- To do:
Begin at the line containing "Image resolution: width=1366" and retype each line through the end of the records exactly. Include nothing else and no pictures.

- Material for this exercise:
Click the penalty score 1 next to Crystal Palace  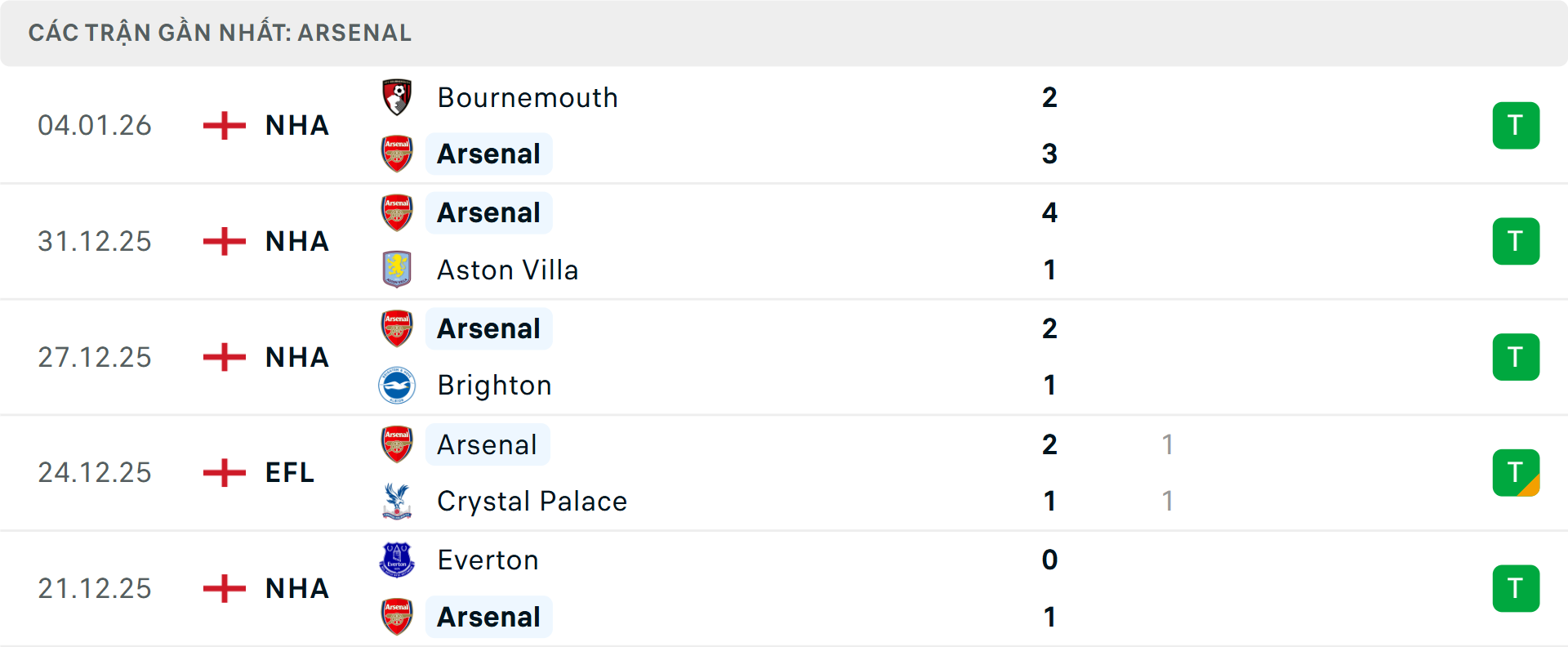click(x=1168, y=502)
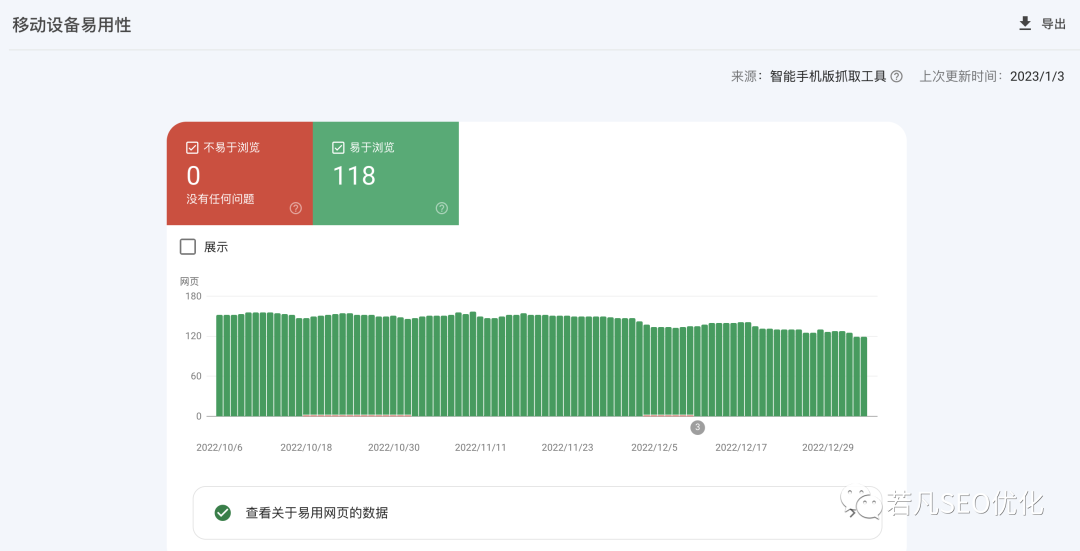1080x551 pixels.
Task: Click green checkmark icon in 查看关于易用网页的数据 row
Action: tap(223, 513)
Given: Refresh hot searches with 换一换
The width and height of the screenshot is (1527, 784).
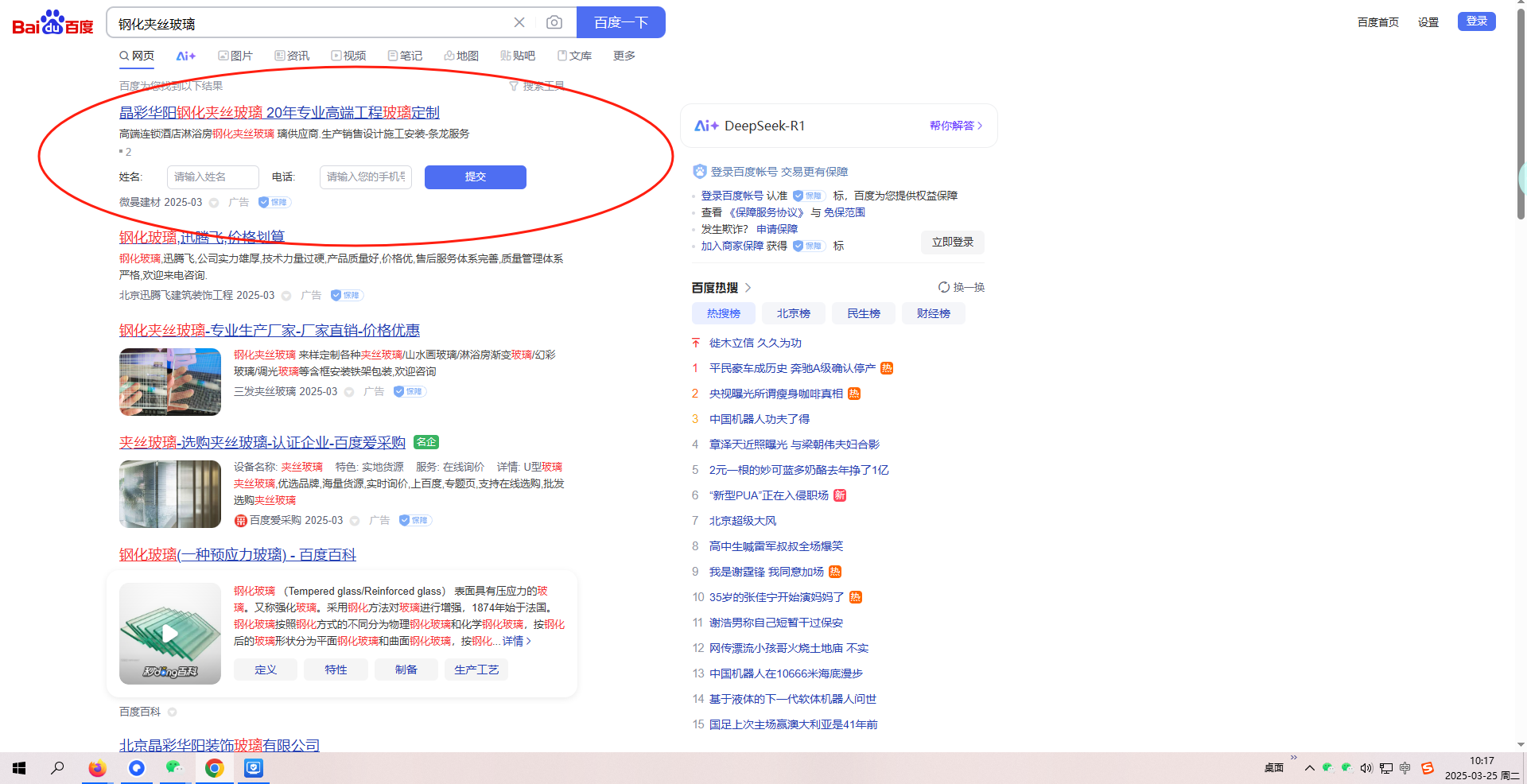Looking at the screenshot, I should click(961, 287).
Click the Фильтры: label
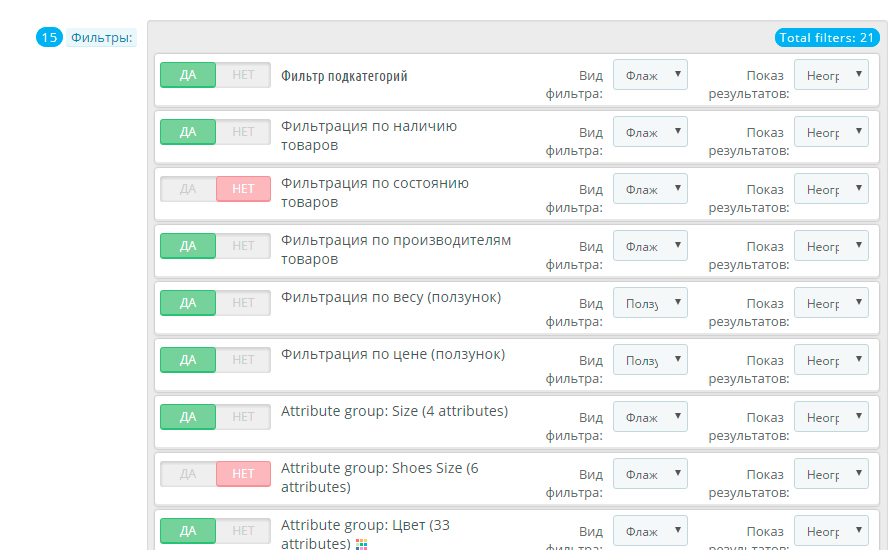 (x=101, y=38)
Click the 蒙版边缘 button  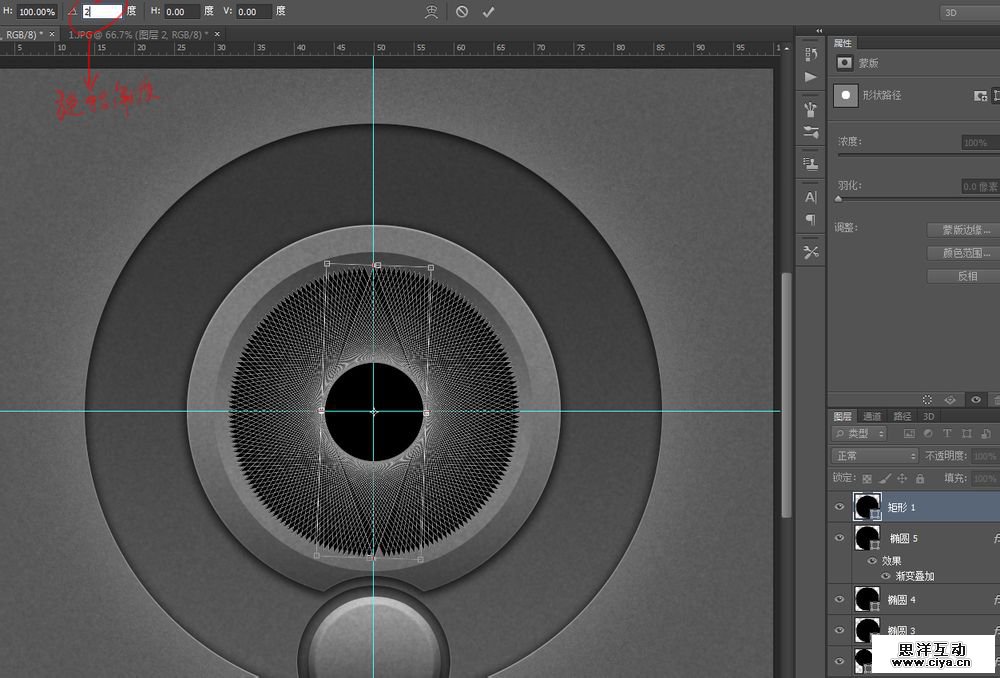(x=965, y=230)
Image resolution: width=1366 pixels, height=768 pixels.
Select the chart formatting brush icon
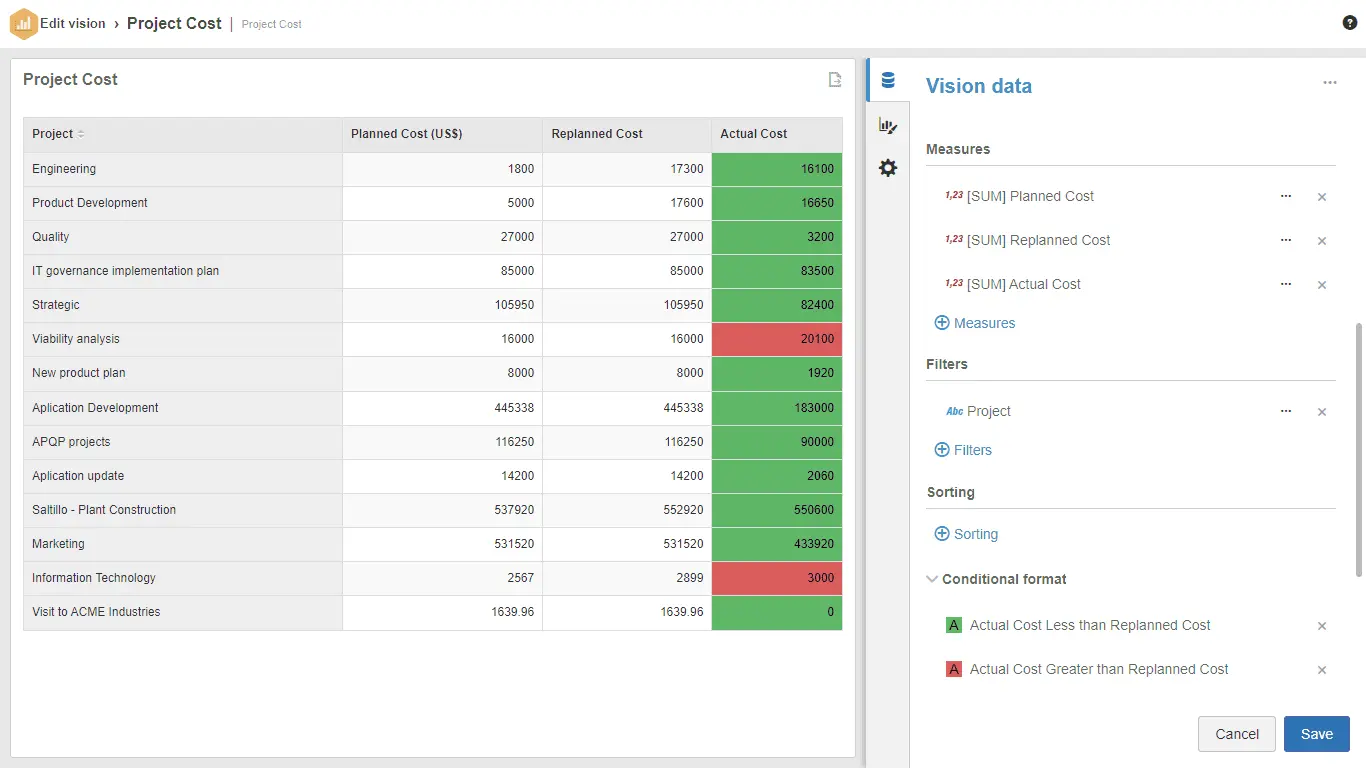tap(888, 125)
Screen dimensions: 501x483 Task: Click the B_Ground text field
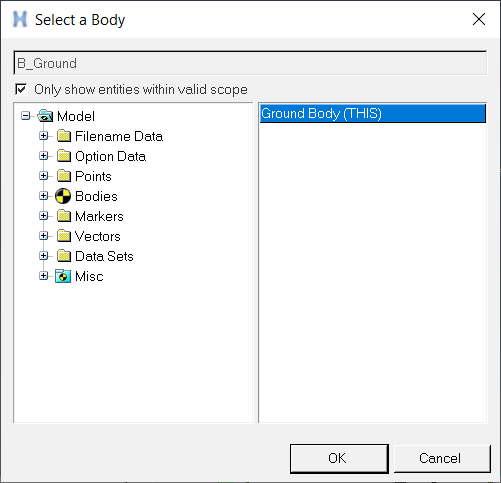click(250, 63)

- Problem solution:
Image resolution: width=1366 pixels, height=768 pixels.
Select the chart formatting brush icon
tap(888, 125)
Screen dimensions: 501x483 Task: Click the B_Ground text field
click(250, 63)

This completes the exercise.